The designs were revealed to Wilmington City Council members Monday, ahead of a public drop-in session to view them tonight. The park is planned for a 6.6-acre tract of land, located at 11 Harnett St, just south of the Isabel Holmes Bridge and will be funded with $20 million from the 2016 Parks Bond.
North Waterfront Park's is designed as a place that is green and supportive of everyday activity, as well as a place for events and concerts, said Mary Margaret Jones, president and senior principal at Hargreaves Jones Landscape Architecture PC, the design firm hired by the city. Many of the elements are based off about 1,400 public surveys completed for the park's plan, she said.
"It's a neighborhood park, it's a regional park, it's a city park and it's a destination for visitors -- and balancing everyday park usage and the character of the park for the everyday user with the fact that it is an event venue was really one of our main challenges given to us ... and one of the opportunities of the site as well to make it work both ways," she said.
An entrance through Nutt Street is planned to provide a pedestrian connection to the city. Old North Front Street is being utilized as a through-street in the plan, as well as a festival street that would be closed during events.
A box office for the venue is connected to a concession building, restrooms and park offices, which overlook a children's play area and gardens, she said.
Keeping with the theme of the Cape Fear River, the park also has in its design a tidal marsh area with a boardwalk. The landscaping and terrace seating near the river provide a close connection to that body of water, she said. In addition, there is also an interactive water feature included in the designs.
"We hope [for] a much better experience of the river than there is now ..," she said of the park area.
Green space is also in the schematic designs (right
) and includes a waterfront lawn and a great lawn.
The great lawn is oriented to both the stage and the Cape Fear River, with views of both the river and the bridge. The architecture of the park's elements are also planned to reflect the historical industrial nature of the area, she said.
The architectural rendering of the stage, which is located in the northwest corner of the park near the river, shows an open structure that would be accessed by the public when not in use for concerts or events.
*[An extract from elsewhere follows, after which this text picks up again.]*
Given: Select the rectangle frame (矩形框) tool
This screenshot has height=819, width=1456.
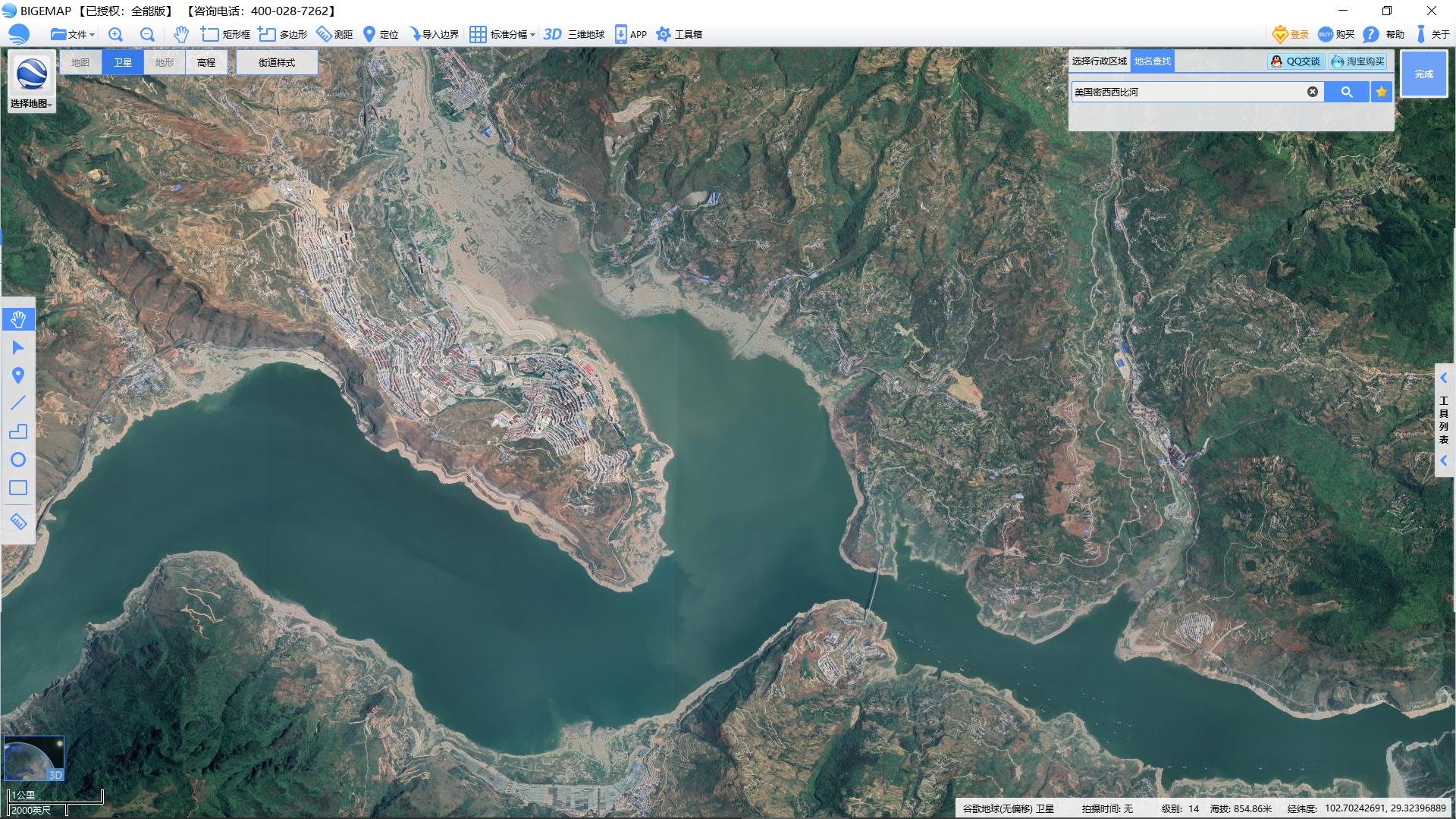Looking at the screenshot, I should (225, 34).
The stage area also includes a back-of-house space that helps contain sound and allows performers easy access to and from the venue. Many future development sites surround the site and would later add more barriers for sound, she said.
"The highest decibel levels are contained on the site," Jones said of the noise from the venue.
The theater area includes both temporary seating and lawn seating in the plans. A space is planned in front of the stage for just under 2,000 temporary seats, which Live Nation would set up and take down for events, she said.
Beverly Hills-based Live Nation Worldwide Inc., a company that promotes live events and entertainment worldwide, was awarded a 10-year venue management services contract with the city for services at the park in October. Input from the company was also taken into consideration for some elements of the park's stage designs.
In September, council approved a $1.9 million construction manager at-risk contract with Clancy & Theys
to run the development of the park.
The design process will be completed in summer 2018 with construction to start in late 2018, according to the city.
More details about the park will be presented at the city's drop-in style meeting in city council chambers between 5:30 to 7 p.m. Monday.